* [Work to be completed] Take the lines in the listing below from the line with "Viewport: 416px width, 528px height." up to and including the line with "Click the review" and set them down exactly, skipping pictures and adding nothing.

(Available data begins)

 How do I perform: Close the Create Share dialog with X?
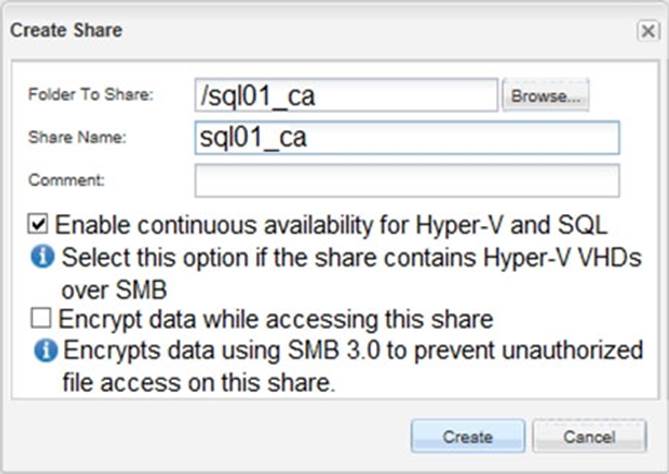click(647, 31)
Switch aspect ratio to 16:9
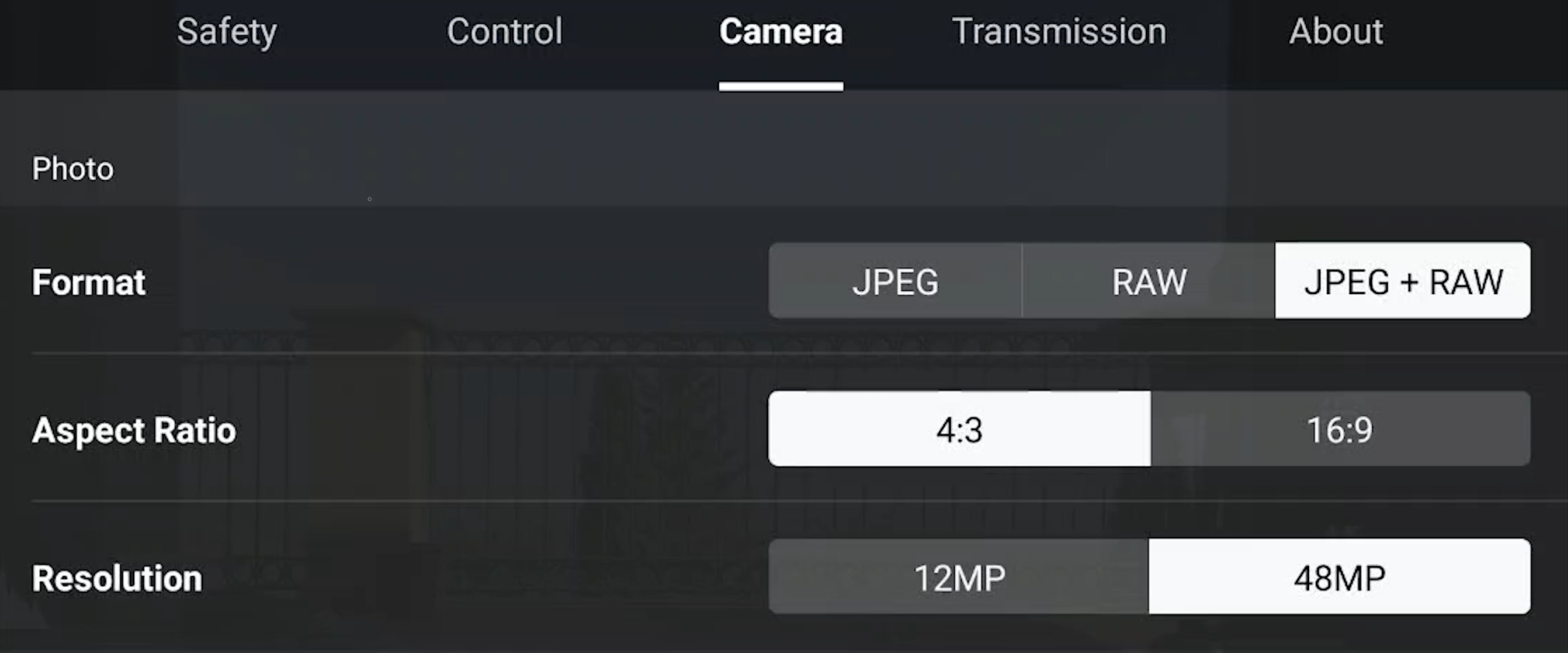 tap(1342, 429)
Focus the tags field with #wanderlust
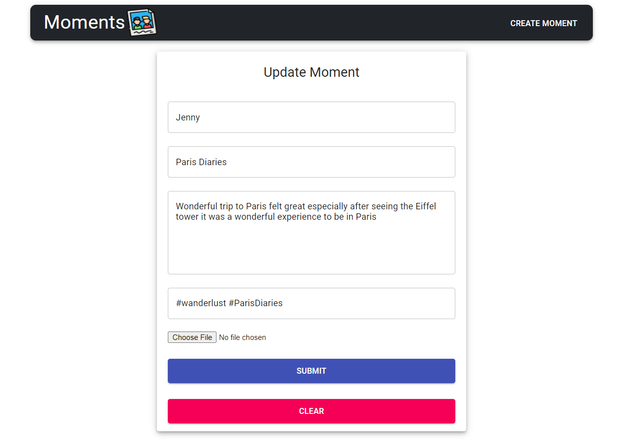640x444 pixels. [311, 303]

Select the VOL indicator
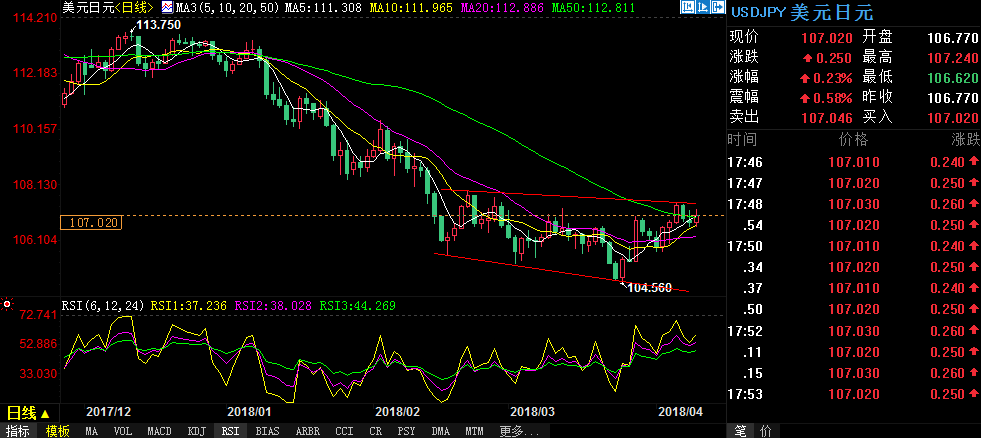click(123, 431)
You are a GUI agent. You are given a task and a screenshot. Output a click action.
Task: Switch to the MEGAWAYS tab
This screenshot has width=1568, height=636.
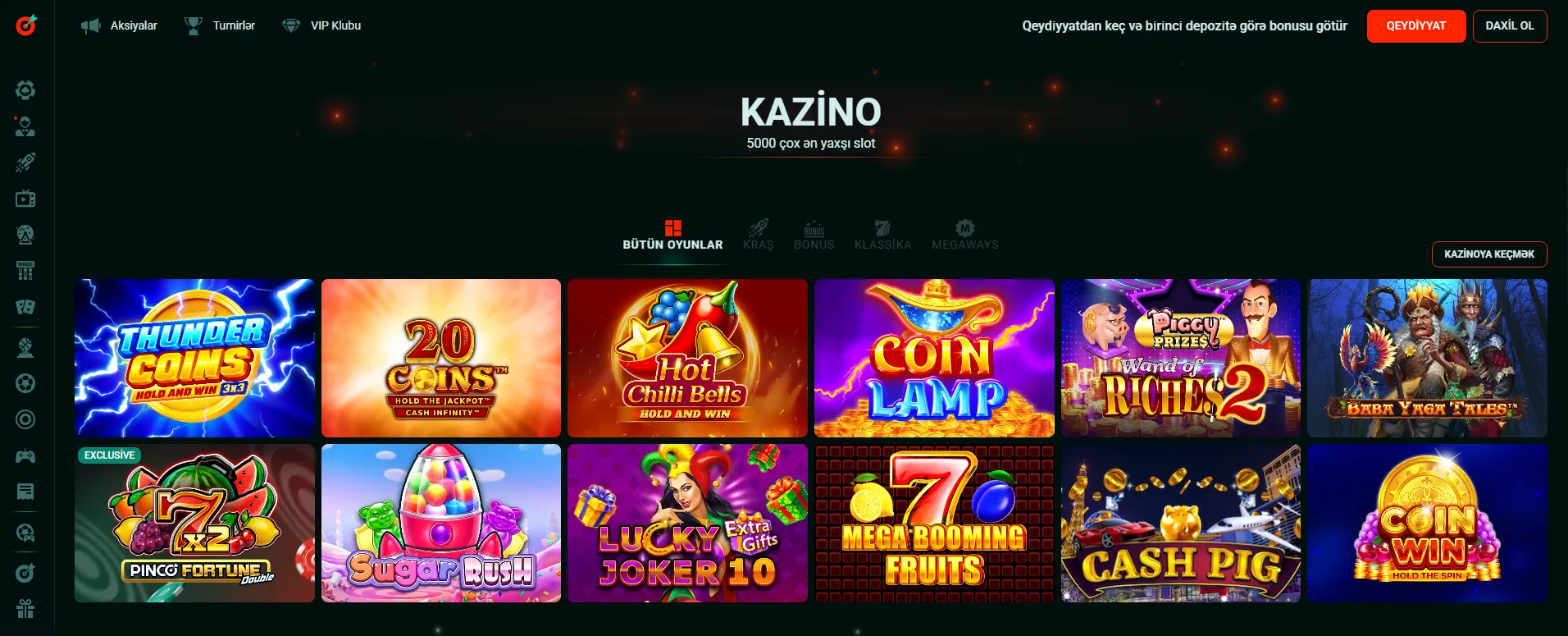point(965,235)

(Available data ends)
(Available data begins)

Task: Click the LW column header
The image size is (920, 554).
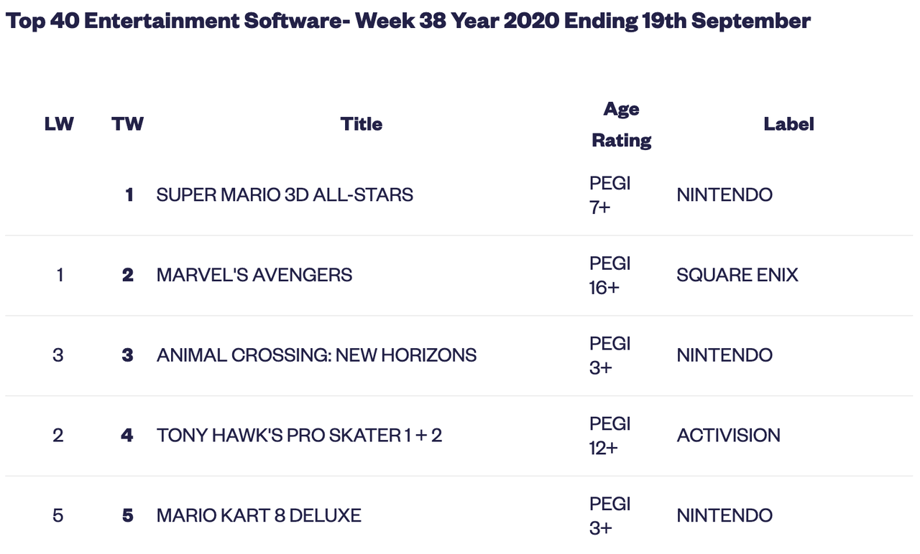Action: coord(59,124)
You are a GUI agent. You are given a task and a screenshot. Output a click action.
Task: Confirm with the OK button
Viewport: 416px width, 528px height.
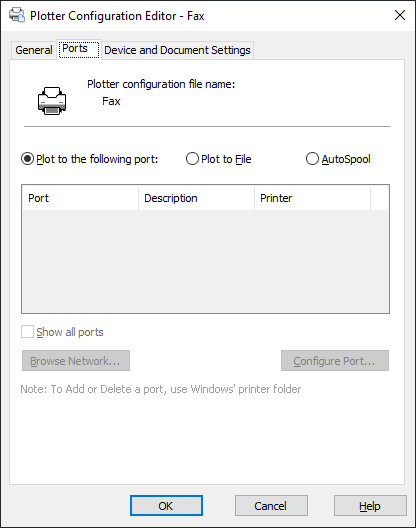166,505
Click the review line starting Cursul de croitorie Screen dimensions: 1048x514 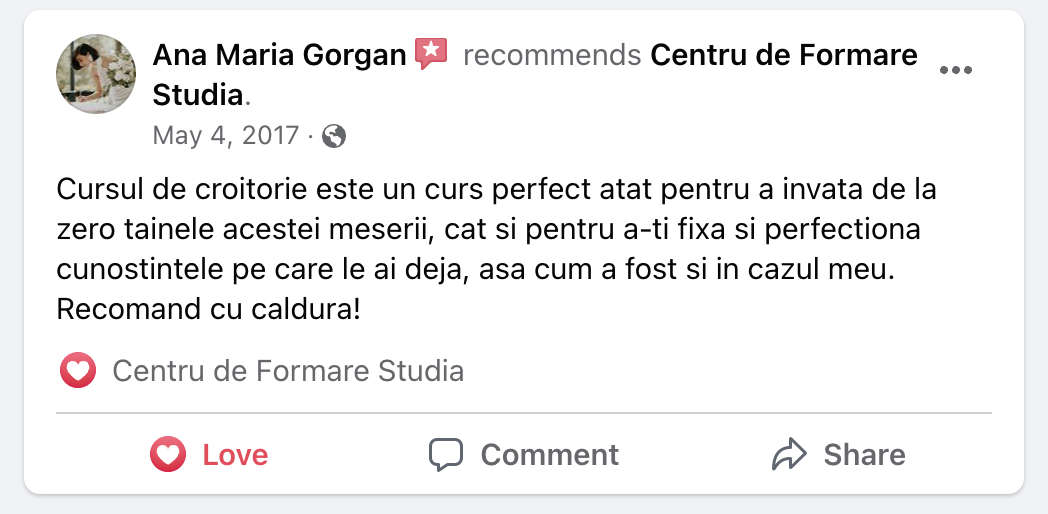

(Available data ends)
(Available data begins)

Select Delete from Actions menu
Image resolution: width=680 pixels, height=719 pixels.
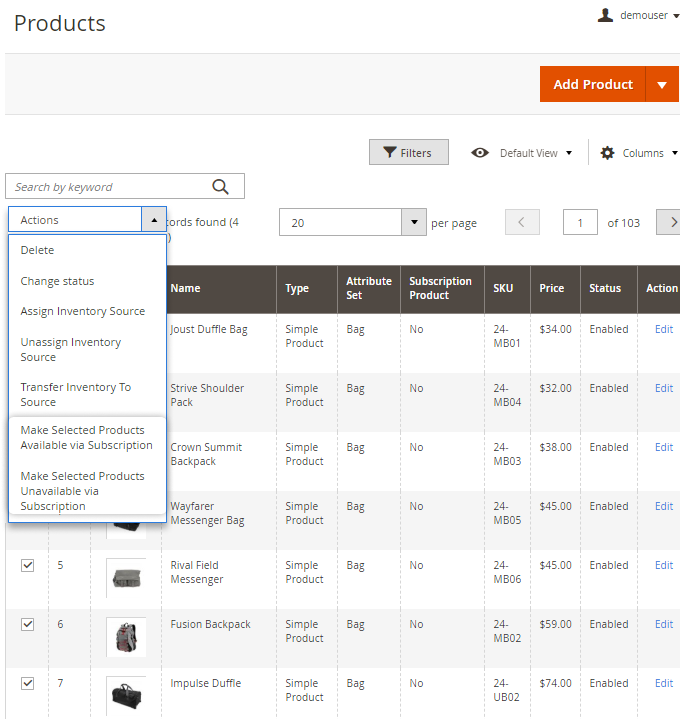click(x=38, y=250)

(Available data ends)

* [Solution]
Viewport: 416px width, 528px height.
166,505
Click the review line starting Cursul de croitorie Screen dimensions: 1048x514 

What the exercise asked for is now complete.